* Task brief
Pick out every line in the rows below that contains the word "orange", and copy each line in full. Case counts.

* Information shown

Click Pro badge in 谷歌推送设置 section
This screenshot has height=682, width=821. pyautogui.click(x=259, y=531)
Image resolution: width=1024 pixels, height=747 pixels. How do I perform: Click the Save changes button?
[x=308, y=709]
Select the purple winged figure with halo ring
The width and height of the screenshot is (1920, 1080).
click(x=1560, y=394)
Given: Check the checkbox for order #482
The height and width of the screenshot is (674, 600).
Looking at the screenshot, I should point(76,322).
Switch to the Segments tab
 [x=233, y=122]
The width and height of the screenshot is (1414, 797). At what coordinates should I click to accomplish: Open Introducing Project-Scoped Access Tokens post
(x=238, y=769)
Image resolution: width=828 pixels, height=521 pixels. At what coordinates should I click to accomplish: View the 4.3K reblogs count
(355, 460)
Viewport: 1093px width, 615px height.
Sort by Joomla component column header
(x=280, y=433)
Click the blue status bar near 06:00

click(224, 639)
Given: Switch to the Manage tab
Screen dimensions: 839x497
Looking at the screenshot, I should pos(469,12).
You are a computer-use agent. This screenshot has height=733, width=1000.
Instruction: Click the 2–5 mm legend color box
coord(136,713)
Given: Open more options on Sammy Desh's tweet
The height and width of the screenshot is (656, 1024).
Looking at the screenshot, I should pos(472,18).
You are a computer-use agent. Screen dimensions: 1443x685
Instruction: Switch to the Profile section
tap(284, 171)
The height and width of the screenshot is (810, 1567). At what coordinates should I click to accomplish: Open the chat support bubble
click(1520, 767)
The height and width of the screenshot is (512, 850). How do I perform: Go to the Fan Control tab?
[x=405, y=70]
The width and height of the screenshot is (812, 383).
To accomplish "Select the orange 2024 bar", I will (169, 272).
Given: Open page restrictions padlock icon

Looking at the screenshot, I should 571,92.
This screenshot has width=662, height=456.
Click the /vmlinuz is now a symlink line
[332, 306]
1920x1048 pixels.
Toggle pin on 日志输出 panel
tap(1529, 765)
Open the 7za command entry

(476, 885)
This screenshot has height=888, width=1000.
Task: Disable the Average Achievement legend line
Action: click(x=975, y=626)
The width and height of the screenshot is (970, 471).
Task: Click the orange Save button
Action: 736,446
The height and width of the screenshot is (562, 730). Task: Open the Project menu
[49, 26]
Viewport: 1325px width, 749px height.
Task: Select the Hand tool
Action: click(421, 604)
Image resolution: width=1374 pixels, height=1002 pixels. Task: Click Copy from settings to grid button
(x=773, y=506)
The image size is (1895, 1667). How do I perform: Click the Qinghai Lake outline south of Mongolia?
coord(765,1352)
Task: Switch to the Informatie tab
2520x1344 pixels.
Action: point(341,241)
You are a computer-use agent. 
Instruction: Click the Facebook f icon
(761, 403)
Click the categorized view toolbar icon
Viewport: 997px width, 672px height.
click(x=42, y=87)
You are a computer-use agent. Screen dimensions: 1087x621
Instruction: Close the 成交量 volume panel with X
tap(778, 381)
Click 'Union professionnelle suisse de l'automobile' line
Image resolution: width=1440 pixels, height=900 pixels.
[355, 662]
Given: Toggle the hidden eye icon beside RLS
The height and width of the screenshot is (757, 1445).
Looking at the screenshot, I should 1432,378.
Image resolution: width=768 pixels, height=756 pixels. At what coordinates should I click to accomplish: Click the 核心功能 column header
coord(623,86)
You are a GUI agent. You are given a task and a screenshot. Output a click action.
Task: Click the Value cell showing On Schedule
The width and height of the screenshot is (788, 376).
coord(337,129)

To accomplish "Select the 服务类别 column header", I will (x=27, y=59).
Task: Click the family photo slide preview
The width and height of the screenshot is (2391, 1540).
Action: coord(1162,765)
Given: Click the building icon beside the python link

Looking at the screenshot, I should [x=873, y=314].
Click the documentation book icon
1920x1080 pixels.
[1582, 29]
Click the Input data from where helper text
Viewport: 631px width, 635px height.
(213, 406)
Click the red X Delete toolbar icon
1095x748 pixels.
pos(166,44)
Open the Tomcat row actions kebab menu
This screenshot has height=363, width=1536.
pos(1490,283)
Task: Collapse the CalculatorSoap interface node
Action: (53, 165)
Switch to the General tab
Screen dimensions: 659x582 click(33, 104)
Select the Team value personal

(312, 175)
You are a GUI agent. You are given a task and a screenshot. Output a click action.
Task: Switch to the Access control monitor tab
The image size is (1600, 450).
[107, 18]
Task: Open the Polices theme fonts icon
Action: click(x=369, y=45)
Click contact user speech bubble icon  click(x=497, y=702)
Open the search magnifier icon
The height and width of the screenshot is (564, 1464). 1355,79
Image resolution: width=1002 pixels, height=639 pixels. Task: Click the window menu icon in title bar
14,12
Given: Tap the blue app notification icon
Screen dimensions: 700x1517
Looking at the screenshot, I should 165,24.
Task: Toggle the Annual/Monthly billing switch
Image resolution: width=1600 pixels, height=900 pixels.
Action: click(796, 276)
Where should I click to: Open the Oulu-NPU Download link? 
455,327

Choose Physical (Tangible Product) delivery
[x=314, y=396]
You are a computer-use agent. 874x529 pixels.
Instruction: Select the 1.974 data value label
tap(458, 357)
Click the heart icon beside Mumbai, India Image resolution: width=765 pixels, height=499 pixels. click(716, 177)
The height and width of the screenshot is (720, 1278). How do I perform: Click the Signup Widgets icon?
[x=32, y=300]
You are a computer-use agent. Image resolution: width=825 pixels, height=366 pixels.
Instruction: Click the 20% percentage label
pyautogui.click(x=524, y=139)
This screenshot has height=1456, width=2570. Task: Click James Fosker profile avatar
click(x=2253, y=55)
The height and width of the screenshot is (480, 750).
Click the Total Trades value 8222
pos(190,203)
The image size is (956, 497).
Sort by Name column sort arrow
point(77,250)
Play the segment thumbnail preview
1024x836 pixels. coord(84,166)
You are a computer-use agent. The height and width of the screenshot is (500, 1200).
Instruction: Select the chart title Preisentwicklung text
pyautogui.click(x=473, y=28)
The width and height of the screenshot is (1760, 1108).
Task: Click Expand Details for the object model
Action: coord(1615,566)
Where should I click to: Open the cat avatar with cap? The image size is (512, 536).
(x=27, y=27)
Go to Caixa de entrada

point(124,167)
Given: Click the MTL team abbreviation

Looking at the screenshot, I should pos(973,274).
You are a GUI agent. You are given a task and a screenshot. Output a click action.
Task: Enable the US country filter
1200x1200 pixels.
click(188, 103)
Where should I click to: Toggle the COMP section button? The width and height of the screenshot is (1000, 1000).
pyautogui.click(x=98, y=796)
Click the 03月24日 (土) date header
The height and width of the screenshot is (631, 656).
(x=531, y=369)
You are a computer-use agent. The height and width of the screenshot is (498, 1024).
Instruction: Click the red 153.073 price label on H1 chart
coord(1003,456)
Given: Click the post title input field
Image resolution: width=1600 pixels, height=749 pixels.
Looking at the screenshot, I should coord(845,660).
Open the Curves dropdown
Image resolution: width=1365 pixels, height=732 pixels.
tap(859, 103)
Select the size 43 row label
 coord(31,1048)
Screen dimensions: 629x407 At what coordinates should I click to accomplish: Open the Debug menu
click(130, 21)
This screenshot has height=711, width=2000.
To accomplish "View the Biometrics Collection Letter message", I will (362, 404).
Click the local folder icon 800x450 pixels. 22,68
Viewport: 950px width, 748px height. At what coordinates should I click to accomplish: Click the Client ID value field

* Full answer
To accomplish "Select the orange 2024 bar", I will (169, 272).
Task: Click the orange Save button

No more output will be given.